▶ [TASK STATEMENT] Would you repeat each of the lines below exactly?
________________________
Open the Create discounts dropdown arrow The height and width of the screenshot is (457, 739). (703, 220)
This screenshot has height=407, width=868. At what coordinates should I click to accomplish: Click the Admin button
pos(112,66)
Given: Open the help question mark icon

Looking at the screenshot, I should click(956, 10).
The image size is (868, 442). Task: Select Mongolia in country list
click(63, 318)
________________________
▶ [RESPONSE TO THE EXERCISE]
Open the Create discounts dropdown arrow The height and width of the screenshot is (457, 739). (703, 220)
This screenshot has height=407, width=868. At what coordinates should I click to accomplish: Click the Admin button
pos(112,66)
Given: Open the help question mark icon

Looking at the screenshot, I should click(956, 10).
The image size is (868, 442). Task: Select Mongolia in country list
click(63, 318)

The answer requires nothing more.